**Exercise description:** Repeat the entries word for word. Leave nothing out.
═══ Exercise data ═══
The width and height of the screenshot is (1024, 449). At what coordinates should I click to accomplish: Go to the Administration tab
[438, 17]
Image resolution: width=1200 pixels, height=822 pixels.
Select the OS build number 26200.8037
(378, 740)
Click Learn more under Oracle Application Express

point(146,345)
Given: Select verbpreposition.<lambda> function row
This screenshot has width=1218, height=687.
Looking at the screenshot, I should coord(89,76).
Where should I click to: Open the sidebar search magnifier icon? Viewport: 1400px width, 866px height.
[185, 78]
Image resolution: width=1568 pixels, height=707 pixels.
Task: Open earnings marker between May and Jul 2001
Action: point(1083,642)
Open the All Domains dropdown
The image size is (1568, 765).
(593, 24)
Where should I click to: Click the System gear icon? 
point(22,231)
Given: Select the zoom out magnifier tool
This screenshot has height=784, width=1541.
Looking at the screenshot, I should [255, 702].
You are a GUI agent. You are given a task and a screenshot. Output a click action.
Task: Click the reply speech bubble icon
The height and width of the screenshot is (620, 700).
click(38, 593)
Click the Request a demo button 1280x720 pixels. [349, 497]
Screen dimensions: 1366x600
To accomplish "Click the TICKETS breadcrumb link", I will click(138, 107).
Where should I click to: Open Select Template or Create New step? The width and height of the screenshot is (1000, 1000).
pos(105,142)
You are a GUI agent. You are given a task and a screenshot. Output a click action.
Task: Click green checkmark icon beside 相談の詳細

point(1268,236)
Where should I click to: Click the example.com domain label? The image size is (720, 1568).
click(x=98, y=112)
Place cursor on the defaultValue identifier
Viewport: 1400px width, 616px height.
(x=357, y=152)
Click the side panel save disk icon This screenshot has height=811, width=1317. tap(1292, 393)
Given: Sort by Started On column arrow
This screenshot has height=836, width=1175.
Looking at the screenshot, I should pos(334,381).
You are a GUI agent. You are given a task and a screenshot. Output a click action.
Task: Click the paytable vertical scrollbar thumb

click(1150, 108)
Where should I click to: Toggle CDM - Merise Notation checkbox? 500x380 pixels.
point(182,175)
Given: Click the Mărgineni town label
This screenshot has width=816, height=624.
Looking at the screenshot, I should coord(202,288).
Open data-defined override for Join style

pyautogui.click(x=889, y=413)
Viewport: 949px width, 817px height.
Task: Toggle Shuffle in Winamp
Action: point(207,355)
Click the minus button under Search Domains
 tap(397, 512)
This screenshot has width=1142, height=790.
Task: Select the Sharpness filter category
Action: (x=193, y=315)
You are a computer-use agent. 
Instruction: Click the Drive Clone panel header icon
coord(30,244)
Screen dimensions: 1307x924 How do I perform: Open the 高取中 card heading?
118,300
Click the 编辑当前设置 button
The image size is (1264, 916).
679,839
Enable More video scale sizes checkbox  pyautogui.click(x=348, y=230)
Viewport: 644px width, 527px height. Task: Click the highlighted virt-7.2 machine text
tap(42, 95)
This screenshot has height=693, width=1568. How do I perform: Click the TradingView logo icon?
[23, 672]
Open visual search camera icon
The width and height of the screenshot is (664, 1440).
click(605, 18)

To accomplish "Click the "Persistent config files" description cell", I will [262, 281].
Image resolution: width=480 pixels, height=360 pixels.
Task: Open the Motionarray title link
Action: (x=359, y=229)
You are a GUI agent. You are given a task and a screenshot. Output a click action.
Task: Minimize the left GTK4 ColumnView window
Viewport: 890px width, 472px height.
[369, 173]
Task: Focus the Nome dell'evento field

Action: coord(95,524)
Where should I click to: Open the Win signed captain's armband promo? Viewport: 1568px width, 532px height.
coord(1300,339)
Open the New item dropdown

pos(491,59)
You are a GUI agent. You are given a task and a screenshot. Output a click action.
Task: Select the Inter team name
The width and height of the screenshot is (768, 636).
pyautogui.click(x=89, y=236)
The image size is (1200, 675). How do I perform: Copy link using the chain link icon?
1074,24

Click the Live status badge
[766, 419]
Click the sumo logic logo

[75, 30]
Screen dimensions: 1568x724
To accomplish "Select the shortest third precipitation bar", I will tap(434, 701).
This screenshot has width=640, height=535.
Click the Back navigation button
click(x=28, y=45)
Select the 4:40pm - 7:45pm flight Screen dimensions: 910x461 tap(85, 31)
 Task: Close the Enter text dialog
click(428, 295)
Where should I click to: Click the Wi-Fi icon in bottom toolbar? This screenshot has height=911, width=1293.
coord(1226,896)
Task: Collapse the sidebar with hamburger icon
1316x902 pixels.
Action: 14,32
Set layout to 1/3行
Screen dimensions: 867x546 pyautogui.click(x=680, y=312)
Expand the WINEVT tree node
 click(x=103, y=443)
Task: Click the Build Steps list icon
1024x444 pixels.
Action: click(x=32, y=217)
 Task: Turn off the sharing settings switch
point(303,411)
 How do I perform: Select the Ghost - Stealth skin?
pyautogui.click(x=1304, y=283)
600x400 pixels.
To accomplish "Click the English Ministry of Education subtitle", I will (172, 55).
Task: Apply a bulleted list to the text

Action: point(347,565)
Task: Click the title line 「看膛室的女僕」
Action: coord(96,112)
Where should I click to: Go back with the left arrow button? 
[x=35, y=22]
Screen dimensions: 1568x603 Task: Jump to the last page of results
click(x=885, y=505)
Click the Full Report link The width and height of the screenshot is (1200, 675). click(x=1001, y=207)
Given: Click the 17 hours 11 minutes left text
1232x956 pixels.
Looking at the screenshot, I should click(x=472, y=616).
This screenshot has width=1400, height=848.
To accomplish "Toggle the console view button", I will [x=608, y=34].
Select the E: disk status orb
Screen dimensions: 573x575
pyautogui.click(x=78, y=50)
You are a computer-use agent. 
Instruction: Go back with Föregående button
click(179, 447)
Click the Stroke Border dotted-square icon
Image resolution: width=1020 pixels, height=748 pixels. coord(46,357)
═══
**Result for this exercise:**
The width and height of the screenshot is (1024, 449). At what coordinates should I click to accomplish: Go to the Administration tab
[438, 17]
Image resolution: width=1200 pixels, height=822 pixels.
Select the OS build number 26200.8037
(378, 740)
Click Learn more under Oracle Application Express

point(146,345)
Given: Select verbpreposition.<lambda> function row
This screenshot has width=1218, height=687.
Looking at the screenshot, I should coord(89,76).
Where should I click to: Open the sidebar search magnifier icon? Viewport: 1400px width, 866px height.
[185, 78]
Image resolution: width=1568 pixels, height=707 pixels.
Task: Open earnings marker between May and Jul 2001
Action: point(1083,642)
Open the All Domains dropdown
The image size is (1568, 765).
(593, 24)
Where should I click to: Click the System gear icon? 
point(22,231)
Given: Select the zoom out magnifier tool
This screenshot has height=784, width=1541.
Looking at the screenshot, I should [255, 702].
You are a GUI agent. You are given a task and a screenshot. Output a click action.
Task: Click the reply speech bubble icon
The height and width of the screenshot is (620, 700).
click(38, 593)
Click the Request a demo button 1280x720 pixels. [349, 497]
Screen dimensions: 1366x600
To accomplish "Click the TICKETS breadcrumb link", I will click(138, 107).
Where should I click to: Open Select Template or Create New step? The width and height of the screenshot is (1000, 1000).
pos(105,142)
You are a GUI agent. You are given a task and a screenshot. Output a click action.
Task: Click green checkmark icon beside 相談の詳細

point(1268,236)
Where should I click to: Click the example.com domain label? The image size is (720, 1568).
click(x=98, y=112)
Place cursor on the defaultValue identifier
Viewport: 1400px width, 616px height.
(x=357, y=152)
Click the side panel save disk icon This screenshot has height=811, width=1317. tap(1292, 393)
Given: Sort by Started On column arrow
This screenshot has height=836, width=1175.
Looking at the screenshot, I should pos(334,381).
You are a GUI agent. You are given a task and a screenshot. Output a click action.
Task: Click the paytable vertical scrollbar thumb

click(1150, 108)
Where should I click to: Toggle CDM - Merise Notation checkbox? 500x380 pixels.
point(182,175)
Given: Click the Mărgineni town label
This screenshot has width=816, height=624.
Looking at the screenshot, I should coord(202,288).
Open data-defined override for Join style

pyautogui.click(x=889, y=413)
Viewport: 949px width, 817px height.
Task: Toggle Shuffle in Winamp
Action: point(207,355)
Click the minus button under Search Domains
 tap(397, 512)
This screenshot has width=1142, height=790.
Task: Select the Sharpness filter category
Action: (x=193, y=315)
You are a computer-use agent. 
Instruction: Click the Drive Clone panel header icon
coord(30,244)
Screen dimensions: 1307x924 How do I perform: Open the 高取中 card heading?
118,300
Click the 编辑当前设置 button
The image size is (1264, 916).
679,839
Enable More video scale sizes checkbox  pyautogui.click(x=348, y=230)
Viewport: 644px width, 527px height. Task: Click the highlighted virt-7.2 machine text
tap(42, 95)
This screenshot has height=693, width=1568. How do I perform: Click the TradingView logo icon?
[23, 672]
Open visual search camera icon
The width and height of the screenshot is (664, 1440).
click(605, 18)

To accomplish "Click the "Persistent config files" description cell", I will [262, 281].
Image resolution: width=480 pixels, height=360 pixels.
Task: Open the Motionarray title link
Action: (x=359, y=229)
You are a GUI agent. You are given a task and a screenshot. Output a click action.
Task: Minimize the left GTK4 ColumnView window
Viewport: 890px width, 472px height.
[369, 173]
Task: Focus the Nome dell'evento field

Action: coord(95,524)
Where should I click to: Open the Win signed captain's armband promo? Viewport: 1568px width, 532px height.
coord(1300,339)
Open the New item dropdown

pos(491,59)
You are a GUI agent. You are given a task and a screenshot. Output a click action.
Task: Select the Inter team name
The width and height of the screenshot is (768, 636).
pyautogui.click(x=89, y=236)
The image size is (1200, 675). How do I perform: Copy link using the chain link icon?
1074,24

Click the Live status badge
[766, 419]
Click the sumo logic logo

[75, 30]
Screen dimensions: 1568x724
To accomplish "Select the shortest third precipitation bar", I will tap(434, 701).
This screenshot has width=640, height=535.
Click the Back navigation button
click(x=28, y=45)
Select the 4:40pm - 7:45pm flight Screen dimensions: 910x461 tap(85, 31)
 Task: Close the Enter text dialog
click(428, 295)
Where should I click to: Click the Wi-Fi icon in bottom toolbar? This screenshot has height=911, width=1293.
coord(1226,896)
Task: Collapse the sidebar with hamburger icon
1316x902 pixels.
Action: 14,32
Set layout to 1/3行
Screen dimensions: 867x546 pyautogui.click(x=680, y=312)
Expand the WINEVT tree node
 click(x=103, y=443)
Task: Click the Build Steps list icon
1024x444 pixels.
Action: click(x=32, y=217)
 Task: Turn off the sharing settings switch
point(303,411)
 How do I perform: Select the Ghost - Stealth skin?
pyautogui.click(x=1304, y=283)
600x400 pixels.
To accomplish "Click the English Ministry of Education subtitle", I will (172, 55).
Task: Apply a bulleted list to the text

Action: point(347,565)
Task: Click the title line 「看膛室的女僕」
Action: coord(96,112)
Where should I click to: Go back with the left arrow button? 
[x=35, y=22]
Screen dimensions: 1568x603 Task: Jump to the last page of results
click(x=885, y=505)
Click the Full Report link The width and height of the screenshot is (1200, 675). click(x=1001, y=207)
Given: Click the 17 hours 11 minutes left text
1232x956 pixels.
Looking at the screenshot, I should click(x=472, y=616).
This screenshot has width=1400, height=848.
To accomplish "Toggle the console view button", I will [x=608, y=34].
Select the E: disk status orb
Screen dimensions: 573x575
pyautogui.click(x=78, y=50)
You are a computer-use agent. 
Instruction: Go back with Föregående button
click(179, 447)
Click the Stroke Border dotted-square icon
Image resolution: width=1020 pixels, height=748 pixels. coord(46,357)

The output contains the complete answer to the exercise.